**Task to carry out**
Restating the data word for word is all that is required.
-------- Source data
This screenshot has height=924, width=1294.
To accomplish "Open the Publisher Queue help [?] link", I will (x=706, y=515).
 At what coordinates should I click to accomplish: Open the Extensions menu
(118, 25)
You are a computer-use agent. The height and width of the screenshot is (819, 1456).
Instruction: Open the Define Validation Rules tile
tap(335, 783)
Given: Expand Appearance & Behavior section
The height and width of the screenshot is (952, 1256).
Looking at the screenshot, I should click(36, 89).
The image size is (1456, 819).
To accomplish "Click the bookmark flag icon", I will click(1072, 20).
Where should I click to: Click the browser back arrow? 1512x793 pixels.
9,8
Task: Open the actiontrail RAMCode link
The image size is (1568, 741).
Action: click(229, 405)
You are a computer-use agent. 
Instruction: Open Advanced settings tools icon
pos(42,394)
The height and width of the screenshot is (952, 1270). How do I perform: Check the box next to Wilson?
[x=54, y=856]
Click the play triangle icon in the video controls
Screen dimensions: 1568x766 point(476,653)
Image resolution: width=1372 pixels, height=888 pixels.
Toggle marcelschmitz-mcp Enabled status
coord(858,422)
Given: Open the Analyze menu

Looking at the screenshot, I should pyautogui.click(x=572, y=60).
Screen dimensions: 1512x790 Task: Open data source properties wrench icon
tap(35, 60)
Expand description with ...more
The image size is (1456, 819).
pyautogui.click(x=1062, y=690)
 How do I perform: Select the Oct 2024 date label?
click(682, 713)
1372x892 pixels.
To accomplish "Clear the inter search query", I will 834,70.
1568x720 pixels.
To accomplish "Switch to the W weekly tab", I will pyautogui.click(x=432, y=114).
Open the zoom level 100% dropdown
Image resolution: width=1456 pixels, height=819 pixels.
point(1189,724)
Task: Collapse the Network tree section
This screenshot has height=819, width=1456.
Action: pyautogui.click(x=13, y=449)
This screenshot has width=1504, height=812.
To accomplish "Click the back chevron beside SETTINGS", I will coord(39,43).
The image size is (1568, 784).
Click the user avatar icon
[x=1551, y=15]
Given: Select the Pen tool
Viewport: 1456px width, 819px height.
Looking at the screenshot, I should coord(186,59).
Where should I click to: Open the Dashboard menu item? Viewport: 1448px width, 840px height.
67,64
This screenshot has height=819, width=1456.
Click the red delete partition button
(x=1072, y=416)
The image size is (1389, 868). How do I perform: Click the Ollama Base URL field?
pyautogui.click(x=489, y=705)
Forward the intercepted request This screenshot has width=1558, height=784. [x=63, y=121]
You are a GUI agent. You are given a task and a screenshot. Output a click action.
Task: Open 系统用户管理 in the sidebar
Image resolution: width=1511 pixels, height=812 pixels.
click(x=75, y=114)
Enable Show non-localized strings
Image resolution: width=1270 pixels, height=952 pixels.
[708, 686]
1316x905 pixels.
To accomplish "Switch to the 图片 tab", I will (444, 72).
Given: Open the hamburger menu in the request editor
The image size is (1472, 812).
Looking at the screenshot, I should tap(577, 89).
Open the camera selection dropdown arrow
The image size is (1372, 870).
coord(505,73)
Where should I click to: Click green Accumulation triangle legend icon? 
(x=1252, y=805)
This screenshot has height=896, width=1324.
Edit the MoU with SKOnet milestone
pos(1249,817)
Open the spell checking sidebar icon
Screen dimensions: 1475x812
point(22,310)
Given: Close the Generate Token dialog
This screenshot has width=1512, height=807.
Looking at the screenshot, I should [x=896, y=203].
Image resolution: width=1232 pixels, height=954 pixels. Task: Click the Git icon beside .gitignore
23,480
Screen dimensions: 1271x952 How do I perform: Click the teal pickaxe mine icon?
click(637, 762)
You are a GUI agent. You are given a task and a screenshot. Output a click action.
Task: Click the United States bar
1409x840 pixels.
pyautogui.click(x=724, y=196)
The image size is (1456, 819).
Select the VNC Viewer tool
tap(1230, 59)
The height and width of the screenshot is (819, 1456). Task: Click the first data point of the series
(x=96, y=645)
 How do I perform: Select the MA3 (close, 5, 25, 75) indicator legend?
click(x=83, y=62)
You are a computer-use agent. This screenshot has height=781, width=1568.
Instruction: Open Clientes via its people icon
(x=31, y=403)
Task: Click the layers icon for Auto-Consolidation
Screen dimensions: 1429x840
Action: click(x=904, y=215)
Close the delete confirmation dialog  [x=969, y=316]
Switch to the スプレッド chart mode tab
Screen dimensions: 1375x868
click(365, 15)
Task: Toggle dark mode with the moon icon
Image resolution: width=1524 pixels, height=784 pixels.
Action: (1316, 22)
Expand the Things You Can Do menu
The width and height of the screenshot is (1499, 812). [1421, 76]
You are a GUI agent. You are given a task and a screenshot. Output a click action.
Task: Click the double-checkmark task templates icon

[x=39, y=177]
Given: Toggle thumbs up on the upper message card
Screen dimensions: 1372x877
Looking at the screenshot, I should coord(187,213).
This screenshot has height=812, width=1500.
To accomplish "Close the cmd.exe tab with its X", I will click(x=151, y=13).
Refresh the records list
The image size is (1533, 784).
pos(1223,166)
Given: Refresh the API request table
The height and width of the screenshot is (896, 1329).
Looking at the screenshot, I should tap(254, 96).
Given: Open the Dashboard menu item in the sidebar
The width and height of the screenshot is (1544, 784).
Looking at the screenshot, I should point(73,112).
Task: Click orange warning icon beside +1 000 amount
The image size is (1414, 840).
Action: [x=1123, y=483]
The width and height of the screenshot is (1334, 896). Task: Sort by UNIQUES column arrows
----------------
**Result of the exercise**
This screenshot has height=924, width=1294.
To accomplish "Open the Publisher Queue help [?] link", I will (x=706, y=515).
 At what coordinates should I click to accomplish: Open the Extensions menu
(118, 25)
You are a computer-use agent. The height and width of the screenshot is (819, 1456).
Instruction: Open the Define Validation Rules tile
tap(335, 783)
Given: Expand Appearance & Behavior section
The height and width of the screenshot is (952, 1256).
Looking at the screenshot, I should click(36, 89).
The image size is (1456, 819).
To accomplish "Click the bookmark flag icon", I will click(1072, 20).
Where should I click to: Click the browser back arrow? 1512x793 pixels.
9,8
Task: Open the actiontrail RAMCode link
The image size is (1568, 741).
Action: click(229, 405)
You are a computer-use agent. 
Instruction: Open Advanced settings tools icon
pos(42,394)
The height and width of the screenshot is (952, 1270). How do I perform: Check the box next to Wilson?
[x=54, y=856]
Click the play triangle icon in the video controls
Screen dimensions: 1568x766 point(476,653)
Image resolution: width=1372 pixels, height=888 pixels.
Toggle marcelschmitz-mcp Enabled status
coord(858,422)
Given: Open the Analyze menu

Looking at the screenshot, I should pyautogui.click(x=572, y=60).
Screen dimensions: 1512x790 Task: Open data source properties wrench icon
tap(35, 60)
Expand description with ...more
The image size is (1456, 819).
pyautogui.click(x=1062, y=690)
 How do I perform: Select the Oct 2024 date label?
click(682, 713)
1372x892 pixels.
To accomplish "Clear the inter search query", I will 834,70.
1568x720 pixels.
To accomplish "Switch to the W weekly tab", I will pyautogui.click(x=432, y=114).
Open the zoom level 100% dropdown
Image resolution: width=1456 pixels, height=819 pixels.
point(1189,724)
Task: Collapse the Network tree section
This screenshot has height=819, width=1456.
Action: pyautogui.click(x=13, y=449)
This screenshot has width=1504, height=812.
To accomplish "Click the back chevron beside SETTINGS", I will coord(39,43).
The image size is (1568, 784).
Click the user avatar icon
[x=1551, y=15]
Given: Select the Pen tool
Viewport: 1456px width, 819px height.
Looking at the screenshot, I should coord(186,59).
Where should I click to: Open the Dashboard menu item? Viewport: 1448px width, 840px height.
67,64
This screenshot has height=819, width=1456.
Click the red delete partition button
(x=1072, y=416)
The image size is (1389, 868). How do I perform: Click the Ollama Base URL field?
pyautogui.click(x=489, y=705)
Forward the intercepted request This screenshot has width=1558, height=784. [x=63, y=121]
You are a GUI agent. You are given a task and a screenshot. Output a click action.
Task: Open 系统用户管理 in the sidebar
Image resolution: width=1511 pixels, height=812 pixels.
click(x=75, y=114)
Enable Show non-localized strings
Image resolution: width=1270 pixels, height=952 pixels.
[708, 686]
1316x905 pixels.
To accomplish "Switch to the 图片 tab", I will (444, 72).
Given: Open the hamburger menu in the request editor
The image size is (1472, 812).
Looking at the screenshot, I should tap(577, 89).
Open the camera selection dropdown arrow
The image size is (1372, 870).
coord(505,73)
Where should I click to: Click green Accumulation triangle legend icon? 
(x=1252, y=805)
This screenshot has height=896, width=1324.
Edit the MoU with SKOnet milestone
pos(1249,817)
Open the spell checking sidebar icon
Screen dimensions: 1475x812
point(22,310)
Given: Close the Generate Token dialog
This screenshot has width=1512, height=807.
Looking at the screenshot, I should [x=896, y=203].
Image resolution: width=1232 pixels, height=954 pixels. Task: Click the Git icon beside .gitignore
23,480
Screen dimensions: 1271x952 How do I perform: Click the teal pickaxe mine icon?
click(637, 762)
You are a GUI agent. You are given a task and a screenshot. Output a click action.
Task: Click the United States bar
1409x840 pixels.
pyautogui.click(x=724, y=196)
The image size is (1456, 819).
Select the VNC Viewer tool
tap(1230, 59)
The height and width of the screenshot is (819, 1456). Task: Click the first data point of the series
(x=96, y=645)
 How do I perform: Select the MA3 (close, 5, 25, 75) indicator legend?
click(x=83, y=62)
You are a computer-use agent. This screenshot has height=781, width=1568.
Instruction: Open Clientes via its people icon
(x=31, y=403)
Task: Click the layers icon for Auto-Consolidation
Screen dimensions: 1429x840
Action: click(x=904, y=215)
Close the delete confirmation dialog  [x=969, y=316]
Switch to the スプレッド chart mode tab
Screen dimensions: 1375x868
click(365, 15)
Task: Toggle dark mode with the moon icon
Image resolution: width=1524 pixels, height=784 pixels.
Action: (1316, 22)
Expand the Things You Can Do menu
The width and height of the screenshot is (1499, 812). [1421, 76]
You are a GUI agent. You are given a task and a screenshot. Output a click action.
Task: Click the double-checkmark task templates icon

[x=39, y=177]
Given: Toggle thumbs up on the upper message card
Screen dimensions: 1372x877
Looking at the screenshot, I should coord(187,213).
This screenshot has height=812, width=1500.
To accomplish "Close the cmd.exe tab with its X", I will click(x=151, y=13).
Refresh the records list
The image size is (1533, 784).
pos(1223,166)
Given: Refresh the API request table
The height and width of the screenshot is (896, 1329).
Looking at the screenshot, I should tap(254, 96).
Given: Open the Dashboard menu item in the sidebar
The width and height of the screenshot is (1544, 784).
Looking at the screenshot, I should point(73,112).
Task: Click orange warning icon beside +1 000 amount
The image size is (1414, 840).
Action: [x=1123, y=483]
The width and height of the screenshot is (1334, 896). Task: Sort by UNIQUES column arrows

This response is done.